Il a ajouté « si c’est un problème lié au régime de Pékin, si ce n’est pas notre valeur canadienne, nous devrions le condamner ».
En 2016, Kerry Jang, alors conseiller municipal de Vancouver, a été critiqué lorsque lui et des dignitaires, dont le consul général chinois de l’époque, Liu Fei, portaient des foulards rouges alors que le drapeau chinois était hissé à l’hôtel de ville pour marquer la fête nationale chinoise.
Les critiques ont déclaré que les foulards noués étaient un symbole communiste, tandis que l’organisateur de l’événement, Ma Zaixin, a déclaré qu’un fournisseur avait « mal compris » le type de foulards requis, selon des documents publiés dans le cadre d’une demande d’accès à l’information.
Jang, un Canadien d’origine chinoise de troisième génération, a déclaré qu’il « se souvenait très bien avoir reçu des courriers haineux, des menaces de mort. Je n’ai jamais été influencé ou dit de faire quelque chose », a-t-il déclaré.
En tant qu’ancien homme politique, Jang a déclaré avoir rencontré des diplomates de nombreux pays, dont la Chine. Cela ne faisait pas automatiquement de lui un espion chinois, a-t-il dit.
Il a dit que l’insinuation ne remplace pas les preuves. « S’il y a des preuves que vous devriez inculper quelqu’un, vous devriez le mettre en prison pour ingérence dans nos élections », a déclaré Jang. « Ou s’il s’agissait d’un diplomate de n’importe quel pays, renvoyez-le chez lui. Faites-le expulser. »
Lee dit que le débat ne le dissuade pas de la scène politique et qu’il envisage de se présenter à nouveau aux prochaines élections municipales.

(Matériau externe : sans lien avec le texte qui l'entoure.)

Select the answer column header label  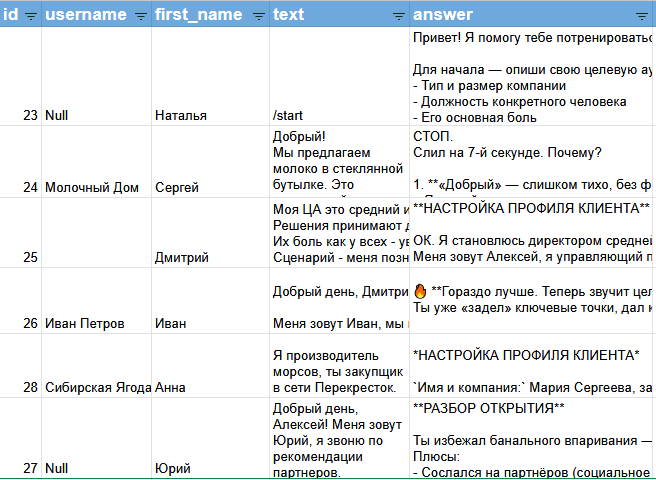(443, 15)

Il considère que la participation des Sino-Canadiens à la politique est importante dans le contexte du débat sur l’ingérence étrangère, car leurs interactions avec les autorités chinoises leur ont donné « une compréhension assez réaliste de leur mode de fonctionnement ».
Lee voit un rôle pour les Sino-Canadiens qui transcende le fait qu’ils soient considérés comme des victimes ou des auteurs d’ingérence étrangère. Au lieu de cela, il veut qu’ils jouent un rôle plus important dans l’interprétation des dangers.
Les Canadiens d’origine chinoise comme lui, dit-il, « ont peut-être un peu plus de connaissances culturelles ou un peu plus de compréhension de la façon dont (ce) type d’interférence peut apparaître ».
Ce rapport de La Presse canadienne a été publié pour la première fois le 8 mars 2023.
Cette histoire a été produite avec l’aide financière du Meta et de la Canadian Press News Fellowship.